What the task asks => Would you write the data out once more, exactly as it is?

------------------------------

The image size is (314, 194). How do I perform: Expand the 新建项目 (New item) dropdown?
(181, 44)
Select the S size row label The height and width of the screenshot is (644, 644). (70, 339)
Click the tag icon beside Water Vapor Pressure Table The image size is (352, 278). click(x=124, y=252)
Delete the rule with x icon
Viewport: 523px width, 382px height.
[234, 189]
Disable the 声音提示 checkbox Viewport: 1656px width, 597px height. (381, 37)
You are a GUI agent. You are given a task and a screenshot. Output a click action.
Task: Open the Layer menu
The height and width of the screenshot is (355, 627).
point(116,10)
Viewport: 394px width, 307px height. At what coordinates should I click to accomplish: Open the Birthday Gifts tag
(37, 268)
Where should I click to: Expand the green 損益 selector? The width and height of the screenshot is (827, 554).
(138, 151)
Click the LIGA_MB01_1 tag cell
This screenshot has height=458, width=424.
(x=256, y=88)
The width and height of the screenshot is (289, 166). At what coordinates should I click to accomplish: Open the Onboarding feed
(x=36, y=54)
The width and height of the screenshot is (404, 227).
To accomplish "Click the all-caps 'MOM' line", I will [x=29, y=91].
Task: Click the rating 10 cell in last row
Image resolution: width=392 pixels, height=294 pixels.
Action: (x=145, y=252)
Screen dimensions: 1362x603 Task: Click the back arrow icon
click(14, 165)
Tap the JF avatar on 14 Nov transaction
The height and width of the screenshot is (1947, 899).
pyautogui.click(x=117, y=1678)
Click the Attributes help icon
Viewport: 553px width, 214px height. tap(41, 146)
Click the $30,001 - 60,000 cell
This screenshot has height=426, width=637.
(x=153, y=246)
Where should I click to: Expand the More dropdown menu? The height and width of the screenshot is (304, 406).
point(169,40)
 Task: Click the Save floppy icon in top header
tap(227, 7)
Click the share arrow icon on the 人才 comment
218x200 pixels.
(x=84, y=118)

------------------------------

Solution =>
The image size is (314, 194). How do I perform: Expand the 新建项目 (New item) dropdown?
(181, 44)
Select the S size row label The height and width of the screenshot is (644, 644). (70, 339)
Click the tag icon beside Water Vapor Pressure Table The image size is (352, 278). click(x=124, y=252)
Delete the rule with x icon
Viewport: 523px width, 382px height.
[234, 189]
Disable the 声音提示 checkbox Viewport: 1656px width, 597px height. (381, 37)
You are a GUI agent. You are given a task and a screenshot. Output a click action.
Task: Open the Layer menu
The height and width of the screenshot is (355, 627).
point(116,10)
Viewport: 394px width, 307px height. At what coordinates should I click to accomplish: Open the Birthday Gifts tag
(37, 268)
Where should I click to: Expand the green 損益 selector? The width and height of the screenshot is (827, 554).
(138, 151)
Click the LIGA_MB01_1 tag cell
This screenshot has height=458, width=424.
(x=256, y=88)
The width and height of the screenshot is (289, 166). At what coordinates should I click to accomplish: Open the Onboarding feed
(x=36, y=54)
The width and height of the screenshot is (404, 227).
To accomplish "Click the all-caps 'MOM' line", I will [x=29, y=91].
Task: Click the rating 10 cell in last row
Image resolution: width=392 pixels, height=294 pixels.
Action: (x=145, y=252)
Screen dimensions: 1362x603 Task: Click the back arrow icon
click(14, 165)
Tap the JF avatar on 14 Nov transaction
The height and width of the screenshot is (1947, 899).
pyautogui.click(x=117, y=1678)
Click the Attributes help icon
Viewport: 553px width, 214px height. tap(41, 146)
Click the $30,001 - 60,000 cell
This screenshot has height=426, width=637.
(x=153, y=246)
Where should I click to: Expand the More dropdown menu? The height and width of the screenshot is (304, 406).
point(169,40)
 Task: Click the Save floppy icon in top header
tap(227, 7)
Click the share arrow icon on the 人才 comment
218x200 pixels.
(x=84, y=118)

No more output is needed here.